WHAT YOU NEED TO DO: In the passage below on ancient theatre in Sicily, which architect designed the Teatro Greco in Syracuse?

SELECTED EXTRACT:
========================================
Ancient Theatre, Tyrants and Olympic Games


     In Sicily’s largest and oldest Greek theatre, Teatro Greco in Syracuse, and the island’s second largest, the Greco-Roman Theatre in Taormina, the words of playwrights from Euripides, Sophicles and Aristophanes to Epicharmus, the “Father of Greek Comedy,” and Aeschylus, the “Father of Tragedy,” have been heard for more than two milleniums.
     Syracuse, founded in 733 BC, became the region’s capital and was considered the third most important city in the Mediterranean. On the north side, in the archeological park, the Teatro Greco lives on Temenite Hill in the ancient district of Neapolis.  Designed by the architect, Damocopos, the theatre was hewn from rock with hammer and chisel, during the reign of Hieron I, in the 5th century. The first performances were tragedies performed in groups of three (trilogies) united by a common theme. Each play was followed and ridiculed by a satyr drama, a low comedy with a mythological hero and a chorus of satyrs.  The chorus, a group of actors, recited in concert and commented on the play’s action.  Dance movements were sometimes performed to the accompaniment of musical instruments.
     The city of Syracuse, under Hieron’s rule, was widely honored for its arts and letters; odes celebrated Hieron’s victories; one a tribute to his triumph at the horse races in the Olympic Games held in 476 BC.  Hieron’s court invited and played host to two rivals, Pinder, the Greek lyric poet, and Aeschylus, the first of the great Greek dramatists, who preceded Sophicles and Euripides.
========================================
DATA:

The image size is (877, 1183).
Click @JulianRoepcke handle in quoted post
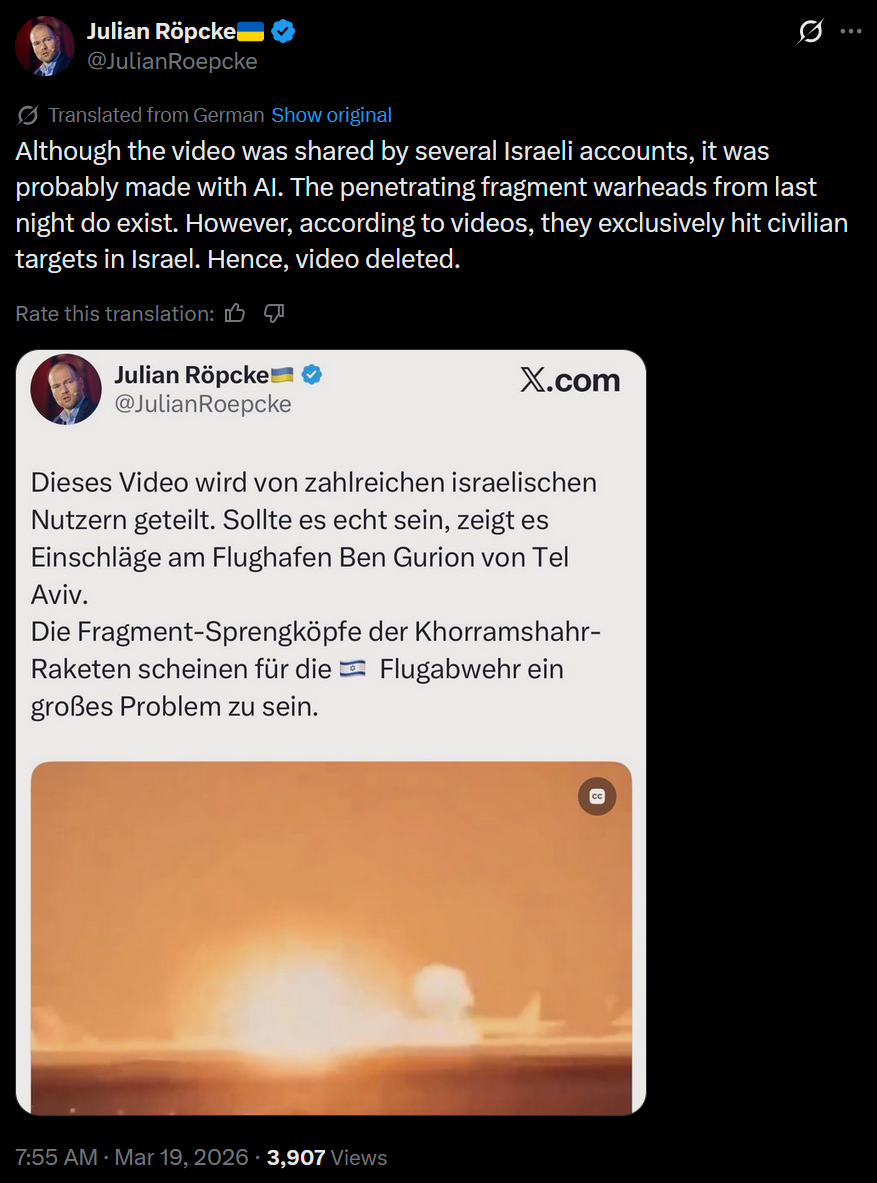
========================================
EXERCISE RESULT: Damocopos